### Exercise instructions
Repeat the entries below word for word, leaving out the pictures.
--- start of Information given ---
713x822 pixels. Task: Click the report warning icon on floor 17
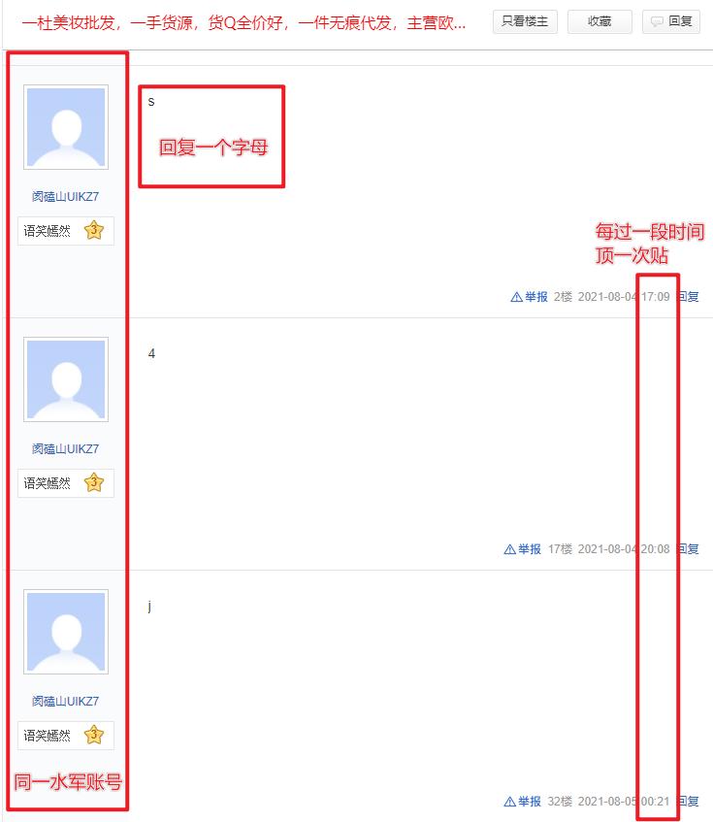(x=509, y=549)
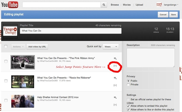This screenshot has width=182, height=112.
Task: Click note icon for Help Shelter Animal Contest
Action: point(115,98)
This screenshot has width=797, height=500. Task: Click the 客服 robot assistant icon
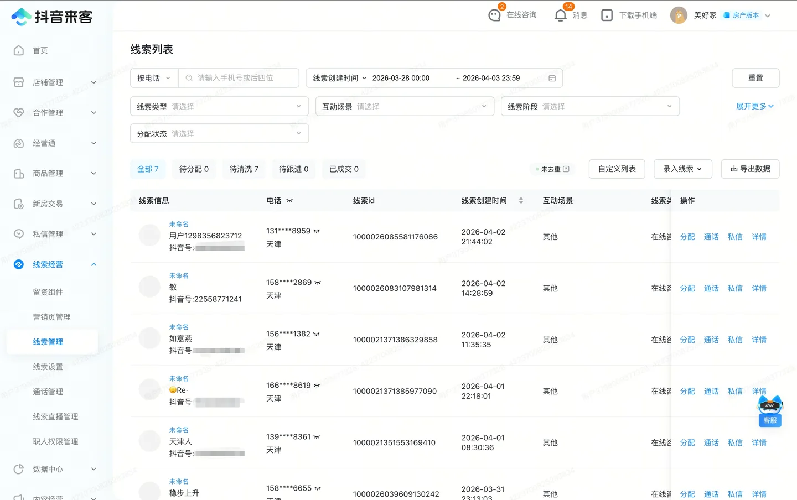(x=770, y=410)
--- end of Information given ---
### Written answer
713x822 pixels. Task: Click the report warning icon on floor 17
(x=509, y=549)
This screenshot has width=182, height=112.
Task: Click note icon for Help Shelter Animal Contest
Action: point(115,98)
This screenshot has width=797, height=500. Task: Click the 客服 robot assistant icon
(x=770, y=410)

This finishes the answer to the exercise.